* _REQUEST 1_
Which lines of the records contain the string "agent", with case counting? Find them and copy each one out.

* _DOCUMENT EXCERPT_
So what happens when we buy insurance, any insurance?
We start paying premiums, and those premiums come due every month, with depressing regularity, whether we have an accident or not, whether we get sick or not, whether the house floods or burns down... or not. We pay them for month upon month, year upon year. My husband has never had an accident. I've had mostly slow moving ones, with no one hurt, but we've always had insurance.
So what did those premiums buy besides peace of mind, perhaps. Well, the insurance agents' salary/ wages for one, his kid's braces, his daughter 's college tuition, his car, his insurance policies, his TV dinners, his trips to Disney land.
I wish them no ill, mind you, everyone has to make a living and in their own way, they are performing a service. The living they make is totally parasitic, however.

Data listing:
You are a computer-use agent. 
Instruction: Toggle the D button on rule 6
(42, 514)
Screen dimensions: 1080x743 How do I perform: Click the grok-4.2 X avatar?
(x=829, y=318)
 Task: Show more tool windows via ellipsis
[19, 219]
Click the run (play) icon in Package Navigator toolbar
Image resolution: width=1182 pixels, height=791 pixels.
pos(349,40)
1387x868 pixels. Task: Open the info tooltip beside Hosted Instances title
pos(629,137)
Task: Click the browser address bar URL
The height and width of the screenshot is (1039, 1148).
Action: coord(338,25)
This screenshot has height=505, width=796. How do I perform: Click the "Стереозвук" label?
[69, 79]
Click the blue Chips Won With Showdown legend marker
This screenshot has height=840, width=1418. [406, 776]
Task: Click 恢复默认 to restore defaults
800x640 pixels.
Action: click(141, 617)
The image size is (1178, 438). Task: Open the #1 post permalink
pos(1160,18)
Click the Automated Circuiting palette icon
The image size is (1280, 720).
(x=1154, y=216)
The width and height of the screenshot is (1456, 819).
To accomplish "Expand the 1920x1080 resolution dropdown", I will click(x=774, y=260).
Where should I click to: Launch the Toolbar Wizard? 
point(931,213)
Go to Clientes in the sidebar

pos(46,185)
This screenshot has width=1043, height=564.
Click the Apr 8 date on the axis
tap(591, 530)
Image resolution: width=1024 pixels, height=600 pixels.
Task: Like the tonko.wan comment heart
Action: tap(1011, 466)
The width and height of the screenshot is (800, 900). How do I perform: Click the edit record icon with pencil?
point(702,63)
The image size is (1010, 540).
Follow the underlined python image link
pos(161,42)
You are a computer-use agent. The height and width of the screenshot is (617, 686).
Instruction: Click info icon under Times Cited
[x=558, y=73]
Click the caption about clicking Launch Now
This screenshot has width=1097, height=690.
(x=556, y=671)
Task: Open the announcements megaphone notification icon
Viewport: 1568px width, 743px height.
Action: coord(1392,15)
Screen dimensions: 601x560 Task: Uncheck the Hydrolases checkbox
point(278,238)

* _REQUEST 2_
Can you return the entire insurance passage word for word?

* _EXERCISE SOLUTION 1_
You are a computer-use agent. 
You are a computer-use agent. The height and width of the screenshot is (617, 686).

* _EXERCISE SOLUTION 2_
So what happens when we buy insurance, any insurance?
We start paying premiums, and those premiums come due every month, with depressing regularity, whether we have an accident or not, whether we get sick or not, whether the house floods or burns down... or not. We pay them for month upon month, year upon year. My husband has never had an accident. I've had mostly slow moving ones, with no one hurt, but we've always had insurance.
So what did those premiums buy besides peace of mind, perhaps. Well, the insurance agents' salary/ wages for one, his kid's braces, his daughter 's college tuition, his car, his insurance policies, his TV dinners, his trips to Disney land.
I wish them no ill, mind you, everyone has to make a living and in their own way, they are performing a service. The living they make is totally parasitic, however.